January 22, 2009

Why America needs Guantanamo


President Obama has already ordered a stop to all cases related to detainees at Guantanamo for 120 days so his administration can study the situation and determine what they believe to be the best course of action. Likely, despite Obama's frequent feints to the right, demurring to the reality of the situation and the complexity of the issue, it seems more likely now that a shutdown of the facility is a possibility. It could be a feint to the left before coming back to reality, a ploy to please his base wherein he comes out in 4 months and says something to the effect of "we'd like to close it down but the issue is too complex and it's going to take quite some time to resolve, please be patient with us."

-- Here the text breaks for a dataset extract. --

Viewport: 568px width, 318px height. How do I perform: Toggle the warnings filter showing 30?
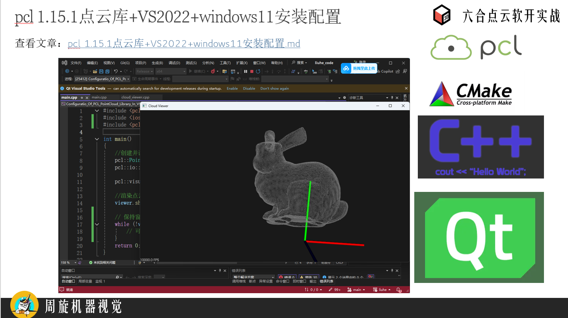pos(309,277)
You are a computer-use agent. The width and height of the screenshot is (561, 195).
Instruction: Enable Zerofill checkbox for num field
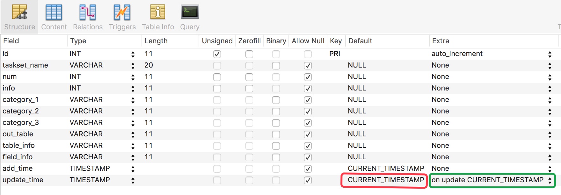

It's a mantra the Obama administration will likely come to lean on for just about everything over the next four years. The economy - it's complex, it's going to take time to fix. The environment, yes it's important but we can only make minimal progress until we get this economy sorted out. The Fairness Doctrine - we're working on it, there are kinks to work out. Card check - you know, this darn thing is trickier than we realized. The White House will become an automated voice response system to the left, the center and the right. "We are experiencing an unusually high volume of special interest demands. Your issue is important to us, please be patient. You are issue number 12 in the queue. The approximate wait time for your issue is 2013. Your patience is appreciated." Followed by the elevator music version of Guantanamera.

But the specific issue of Guantanamo is one that hopefully will stay in the queue indefinitely. The case of Maher Arar in Canada is instructive as to why. The case was big news in Canada when it became the subject of a commission of inquiry. Arar was captured after a firefight in Afghanistan in 2002. Arar was rendered to Syria after his capture by U.S. forces. In Syria he apparently had been tortured. Arar was eventually cleared by the Canadian commission and was awarded a $10.5 million settlement. But the Toronto Sun yesterday reported that another Canadian detainee, Omar Khadr who is being held at Guantanamo, shortly after his detainment, identified Arar as someone he had seen at Al Qaida training camps.

That Khadr, a teenager at the time of his capture should be credible as to being involved with Al Qaida is not in question. According to the report in the Toronto Sun,


Parts of a 27-minute video seized by U.S. forces after the firefight shows a
baby-faced, grinning Khadr in the company of al-Qaida leaders helping assemble
and lay improvised explosive devices.
and further,

Khadr described in detail how he had been trained by top al-Qaida figures —
associates of his father — in surveillance techniques and in making and laying
explosive devices aimed at American forces.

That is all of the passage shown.